Foreign Direct Investment (FDI) flows to developing economies reached their lowest level since 2005, receiving just $435 billion in 2023 (the latest year for which data is available), mainly due to increased trade barriers and investment restrictions, the World Bank (WB) revealed .
According to an analysis, the international organization noted that advanced economies also recorded historic lows in FDI capture, registering $336 billion in 2023, the lowest figure since 1996.
As a percentage of their Gross Domestic Product (GDP), FDI inflows to developing economies in that year were only 2.3%, roughly half the level reached in 2008.
“It is no coincidence that FDI is reaching new lows at the same time that public debt is reaching historic highs. Private investment will now need to drive economic growth, and FDI is one of the most productive forms of private investment. However, in recent years, governments have been erecting barriers to investment and trade when they should be deliberately removing them. They will have to break this bad habit,” said Indermit Gill, Chief Economist and Senior Vice President of the World Bank Group.
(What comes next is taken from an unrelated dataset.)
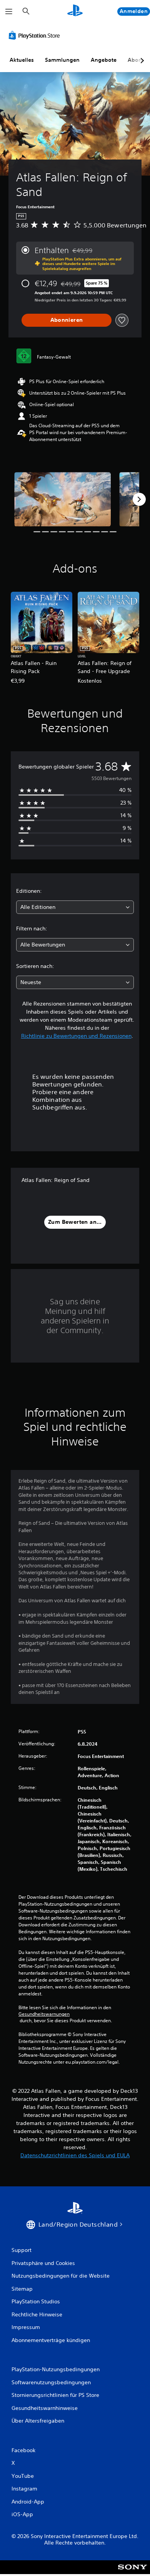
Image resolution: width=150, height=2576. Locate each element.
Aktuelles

The World Bank report also highlighted that investment treaties increase FDI flows between signatory countries by more than 40 percent. However, between 2010 and 2024, only 380 new investment treaties entered into force , barely a third of the number recorded in the 1990s.
In 2023, FDI accounted for approximately half of the external financing flows received by developing economies, he noted.
Under favorable conditions, the report noted, a 10% increase in investment inflows can generate a 0.3% increase in real GDP after three years, and in countries with stronger institutions, better human capital, greater trade openness, and lower informality, this impact can be almost three times greater.
The analysis found that investment is concentrated in larger economies. Between 2012 and 2023, approximately two-thirds of FDI flows to developing economies went to just 10 countries : China received almost a third of the total, while Brazil received 10% and India 6%. Meanwhile, the 26 poorest nations received barely 2% of the total. Half of the flows came from the United States and the European Union.
Efforts to improve FDI
The World Bank identified three strategic priorities to reverse the trend and strengthen investment in developing economies.
The first is to redouble efforts to attract FDI , which is why he recommended relaxing the restrictions on FDI that have accumulated over the last decade, in addition to accelerating the investment climate.
The second is to expand the economic benefits of FDI . Promoting trade integration, improving the quality of institutions, fostering human capital development, and increasing the participation of more people in the formal economy are some of the measures that would help attract more FDI, according to the institution.
The third seeks to promote global cooperation , where all countries must collaborate to foster policy initiatives that help direct FDI flows toward developing economies with the greatest investment deficit.
Against this backdrop, representatives from governments, international institutions, and the private sector will meet in Seville, Spain, from June 30 to July 3, at the 4th International Conference on Financing for Development, to discuss how to mobilize the financing needed to achieve key development goals.